[Provided data Boundary: Start]

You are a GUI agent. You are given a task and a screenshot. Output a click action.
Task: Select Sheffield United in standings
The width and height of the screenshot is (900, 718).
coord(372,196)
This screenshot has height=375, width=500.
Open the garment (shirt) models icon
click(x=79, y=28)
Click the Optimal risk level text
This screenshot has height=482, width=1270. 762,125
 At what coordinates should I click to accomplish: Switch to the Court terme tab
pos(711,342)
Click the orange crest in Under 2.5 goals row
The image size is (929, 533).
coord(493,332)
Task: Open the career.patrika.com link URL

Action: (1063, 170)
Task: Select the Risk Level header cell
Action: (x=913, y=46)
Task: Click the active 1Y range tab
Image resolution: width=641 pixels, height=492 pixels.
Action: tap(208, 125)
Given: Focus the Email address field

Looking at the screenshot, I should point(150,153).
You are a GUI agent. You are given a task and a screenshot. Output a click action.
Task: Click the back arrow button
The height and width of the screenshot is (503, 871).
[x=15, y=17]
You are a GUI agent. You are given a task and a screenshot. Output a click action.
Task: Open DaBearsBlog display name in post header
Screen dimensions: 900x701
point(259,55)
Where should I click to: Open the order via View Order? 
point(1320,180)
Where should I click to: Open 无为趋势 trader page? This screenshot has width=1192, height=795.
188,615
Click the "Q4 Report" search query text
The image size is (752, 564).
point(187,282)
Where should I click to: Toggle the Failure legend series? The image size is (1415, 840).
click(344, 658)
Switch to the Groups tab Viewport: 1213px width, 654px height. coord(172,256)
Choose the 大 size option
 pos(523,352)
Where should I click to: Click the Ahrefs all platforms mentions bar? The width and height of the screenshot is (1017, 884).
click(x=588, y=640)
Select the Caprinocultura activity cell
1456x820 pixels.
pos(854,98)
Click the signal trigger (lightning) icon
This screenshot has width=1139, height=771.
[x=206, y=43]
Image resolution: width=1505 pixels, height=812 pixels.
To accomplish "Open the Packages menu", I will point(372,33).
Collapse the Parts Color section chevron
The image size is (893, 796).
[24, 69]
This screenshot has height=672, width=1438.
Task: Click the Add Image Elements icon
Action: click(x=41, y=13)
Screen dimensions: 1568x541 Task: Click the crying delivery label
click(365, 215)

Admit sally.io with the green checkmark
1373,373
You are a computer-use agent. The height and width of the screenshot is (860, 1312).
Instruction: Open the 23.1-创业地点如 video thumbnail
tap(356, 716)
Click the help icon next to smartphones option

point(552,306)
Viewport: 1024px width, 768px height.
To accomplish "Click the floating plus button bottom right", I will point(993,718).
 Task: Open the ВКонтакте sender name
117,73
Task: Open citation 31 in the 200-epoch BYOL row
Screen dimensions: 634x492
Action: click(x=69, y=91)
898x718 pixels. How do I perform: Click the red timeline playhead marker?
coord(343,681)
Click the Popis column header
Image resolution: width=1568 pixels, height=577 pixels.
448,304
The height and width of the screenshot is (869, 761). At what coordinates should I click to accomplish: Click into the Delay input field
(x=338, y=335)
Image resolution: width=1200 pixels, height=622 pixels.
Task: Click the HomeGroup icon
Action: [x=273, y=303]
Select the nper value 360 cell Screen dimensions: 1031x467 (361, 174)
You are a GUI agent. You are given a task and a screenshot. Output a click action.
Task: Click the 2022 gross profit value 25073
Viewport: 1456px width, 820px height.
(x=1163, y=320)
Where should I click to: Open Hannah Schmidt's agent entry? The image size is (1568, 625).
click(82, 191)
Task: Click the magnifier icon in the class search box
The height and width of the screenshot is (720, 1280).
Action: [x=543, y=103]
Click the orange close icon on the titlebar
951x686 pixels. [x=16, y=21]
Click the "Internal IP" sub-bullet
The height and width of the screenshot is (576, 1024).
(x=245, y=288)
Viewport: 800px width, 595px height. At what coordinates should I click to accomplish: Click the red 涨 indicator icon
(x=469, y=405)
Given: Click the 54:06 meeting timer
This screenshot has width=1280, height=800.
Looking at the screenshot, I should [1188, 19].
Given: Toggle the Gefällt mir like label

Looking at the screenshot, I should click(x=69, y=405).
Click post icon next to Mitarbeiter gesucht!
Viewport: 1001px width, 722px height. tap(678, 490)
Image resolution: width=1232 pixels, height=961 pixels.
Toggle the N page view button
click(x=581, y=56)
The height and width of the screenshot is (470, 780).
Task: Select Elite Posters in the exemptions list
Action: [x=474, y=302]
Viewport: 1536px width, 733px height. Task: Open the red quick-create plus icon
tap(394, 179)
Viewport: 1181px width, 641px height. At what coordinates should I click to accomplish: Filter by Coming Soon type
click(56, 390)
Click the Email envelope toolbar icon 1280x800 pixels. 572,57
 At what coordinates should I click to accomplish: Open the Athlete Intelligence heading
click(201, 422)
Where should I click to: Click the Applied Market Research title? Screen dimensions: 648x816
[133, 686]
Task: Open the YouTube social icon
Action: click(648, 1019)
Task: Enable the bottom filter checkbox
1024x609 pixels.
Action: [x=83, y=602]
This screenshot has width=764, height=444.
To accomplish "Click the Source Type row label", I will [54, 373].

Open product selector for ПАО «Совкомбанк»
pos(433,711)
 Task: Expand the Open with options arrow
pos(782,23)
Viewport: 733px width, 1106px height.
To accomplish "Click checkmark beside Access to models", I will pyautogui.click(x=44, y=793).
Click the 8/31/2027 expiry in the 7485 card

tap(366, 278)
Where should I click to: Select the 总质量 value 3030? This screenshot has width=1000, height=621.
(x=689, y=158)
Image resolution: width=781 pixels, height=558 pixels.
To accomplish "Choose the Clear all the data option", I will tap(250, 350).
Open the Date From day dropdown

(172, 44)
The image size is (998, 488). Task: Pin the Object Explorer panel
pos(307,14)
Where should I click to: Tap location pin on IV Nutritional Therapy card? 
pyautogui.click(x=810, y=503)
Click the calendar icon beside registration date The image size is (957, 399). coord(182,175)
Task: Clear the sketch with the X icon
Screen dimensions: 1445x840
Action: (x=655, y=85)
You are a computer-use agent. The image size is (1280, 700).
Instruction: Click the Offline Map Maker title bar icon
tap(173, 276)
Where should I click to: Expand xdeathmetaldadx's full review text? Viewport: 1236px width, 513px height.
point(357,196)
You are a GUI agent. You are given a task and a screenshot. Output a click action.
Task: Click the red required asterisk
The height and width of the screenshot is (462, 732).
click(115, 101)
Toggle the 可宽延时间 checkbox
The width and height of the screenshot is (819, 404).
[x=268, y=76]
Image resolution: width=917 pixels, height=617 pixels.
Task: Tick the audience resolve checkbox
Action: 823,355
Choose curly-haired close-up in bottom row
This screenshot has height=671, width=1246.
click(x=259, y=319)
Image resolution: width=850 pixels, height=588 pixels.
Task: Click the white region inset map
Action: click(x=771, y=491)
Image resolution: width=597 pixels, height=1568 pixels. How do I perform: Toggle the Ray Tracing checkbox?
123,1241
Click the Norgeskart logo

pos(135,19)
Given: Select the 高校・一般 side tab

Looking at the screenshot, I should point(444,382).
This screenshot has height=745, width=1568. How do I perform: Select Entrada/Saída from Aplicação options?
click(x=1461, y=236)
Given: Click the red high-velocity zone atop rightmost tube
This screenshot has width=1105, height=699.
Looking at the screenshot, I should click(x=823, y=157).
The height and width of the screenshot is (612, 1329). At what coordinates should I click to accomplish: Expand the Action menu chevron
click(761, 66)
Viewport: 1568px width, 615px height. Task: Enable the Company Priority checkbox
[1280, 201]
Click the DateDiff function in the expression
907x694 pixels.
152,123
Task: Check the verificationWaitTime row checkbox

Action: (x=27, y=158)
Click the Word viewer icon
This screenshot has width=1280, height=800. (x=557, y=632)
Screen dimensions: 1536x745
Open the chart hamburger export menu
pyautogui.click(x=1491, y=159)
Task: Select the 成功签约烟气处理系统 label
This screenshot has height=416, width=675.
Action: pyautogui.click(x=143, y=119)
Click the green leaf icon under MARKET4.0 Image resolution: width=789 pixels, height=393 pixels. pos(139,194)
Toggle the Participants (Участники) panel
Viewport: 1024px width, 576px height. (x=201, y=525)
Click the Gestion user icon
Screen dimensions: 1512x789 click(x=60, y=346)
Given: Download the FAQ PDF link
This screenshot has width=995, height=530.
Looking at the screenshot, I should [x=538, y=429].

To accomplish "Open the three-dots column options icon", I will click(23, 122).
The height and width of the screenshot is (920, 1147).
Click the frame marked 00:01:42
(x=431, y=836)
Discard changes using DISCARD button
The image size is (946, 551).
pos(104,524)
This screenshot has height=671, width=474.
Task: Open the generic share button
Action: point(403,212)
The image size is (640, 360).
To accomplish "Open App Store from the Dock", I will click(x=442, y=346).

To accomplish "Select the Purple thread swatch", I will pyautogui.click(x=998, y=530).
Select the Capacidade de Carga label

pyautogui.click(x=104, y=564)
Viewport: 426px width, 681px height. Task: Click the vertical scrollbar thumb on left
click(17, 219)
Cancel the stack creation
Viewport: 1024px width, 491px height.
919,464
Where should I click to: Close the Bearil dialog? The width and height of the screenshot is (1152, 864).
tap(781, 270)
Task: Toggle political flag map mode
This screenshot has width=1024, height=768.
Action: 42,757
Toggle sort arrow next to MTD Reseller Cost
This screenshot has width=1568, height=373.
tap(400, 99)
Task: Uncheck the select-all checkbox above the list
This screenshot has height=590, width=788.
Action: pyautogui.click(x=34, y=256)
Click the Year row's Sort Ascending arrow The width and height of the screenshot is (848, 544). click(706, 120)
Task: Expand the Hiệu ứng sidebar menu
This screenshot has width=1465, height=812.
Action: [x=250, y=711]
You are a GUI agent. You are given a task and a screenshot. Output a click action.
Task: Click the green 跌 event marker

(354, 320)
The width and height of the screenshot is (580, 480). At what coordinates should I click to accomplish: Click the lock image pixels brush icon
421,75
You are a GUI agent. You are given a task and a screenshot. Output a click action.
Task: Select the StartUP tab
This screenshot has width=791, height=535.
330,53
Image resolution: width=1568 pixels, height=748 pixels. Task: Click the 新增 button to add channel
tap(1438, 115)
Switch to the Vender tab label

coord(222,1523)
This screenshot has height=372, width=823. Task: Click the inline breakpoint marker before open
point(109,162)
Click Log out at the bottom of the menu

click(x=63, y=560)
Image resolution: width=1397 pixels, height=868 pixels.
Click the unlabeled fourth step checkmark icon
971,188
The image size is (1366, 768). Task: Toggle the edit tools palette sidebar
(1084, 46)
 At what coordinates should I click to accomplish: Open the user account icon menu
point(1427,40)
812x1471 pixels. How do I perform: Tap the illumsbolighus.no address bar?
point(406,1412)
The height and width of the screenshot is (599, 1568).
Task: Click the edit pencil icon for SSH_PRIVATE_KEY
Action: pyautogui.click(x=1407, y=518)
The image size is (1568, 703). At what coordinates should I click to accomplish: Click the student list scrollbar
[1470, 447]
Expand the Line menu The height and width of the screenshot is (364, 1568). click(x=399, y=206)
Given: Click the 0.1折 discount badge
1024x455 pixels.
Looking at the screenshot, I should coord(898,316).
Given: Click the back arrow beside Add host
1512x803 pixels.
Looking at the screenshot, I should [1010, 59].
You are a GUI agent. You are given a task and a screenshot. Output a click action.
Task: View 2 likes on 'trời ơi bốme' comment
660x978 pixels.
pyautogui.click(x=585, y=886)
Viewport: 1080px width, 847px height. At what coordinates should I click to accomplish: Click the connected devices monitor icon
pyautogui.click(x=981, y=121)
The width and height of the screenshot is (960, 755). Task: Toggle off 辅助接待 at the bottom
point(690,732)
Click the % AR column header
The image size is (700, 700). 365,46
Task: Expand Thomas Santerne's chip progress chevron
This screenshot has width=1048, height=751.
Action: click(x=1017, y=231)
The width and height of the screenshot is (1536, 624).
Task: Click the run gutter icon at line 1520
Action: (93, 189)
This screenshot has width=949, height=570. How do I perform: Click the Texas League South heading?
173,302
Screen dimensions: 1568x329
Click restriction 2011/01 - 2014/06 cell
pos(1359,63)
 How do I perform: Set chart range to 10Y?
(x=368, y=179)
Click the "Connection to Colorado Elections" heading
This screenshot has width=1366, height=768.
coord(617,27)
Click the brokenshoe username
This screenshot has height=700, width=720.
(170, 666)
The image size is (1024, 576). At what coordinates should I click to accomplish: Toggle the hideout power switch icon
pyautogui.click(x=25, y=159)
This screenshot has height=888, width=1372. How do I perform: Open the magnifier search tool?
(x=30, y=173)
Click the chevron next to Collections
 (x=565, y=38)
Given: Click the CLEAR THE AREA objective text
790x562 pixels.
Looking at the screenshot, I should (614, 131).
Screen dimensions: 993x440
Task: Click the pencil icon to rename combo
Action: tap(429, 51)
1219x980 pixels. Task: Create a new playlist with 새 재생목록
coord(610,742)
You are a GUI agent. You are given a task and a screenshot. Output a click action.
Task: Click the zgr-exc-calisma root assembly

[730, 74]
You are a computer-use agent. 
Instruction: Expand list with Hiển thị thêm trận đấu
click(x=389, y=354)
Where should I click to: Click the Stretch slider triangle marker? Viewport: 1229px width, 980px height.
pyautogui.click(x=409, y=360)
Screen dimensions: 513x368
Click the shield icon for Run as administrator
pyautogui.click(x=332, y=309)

[Provided data Boundary: End]

Task to carry out:
In the lines above, find the word "back" and copy every line it occurs in.

Expected output:
Task: Click the back arrow button
Given: Click the back arrow beside Add host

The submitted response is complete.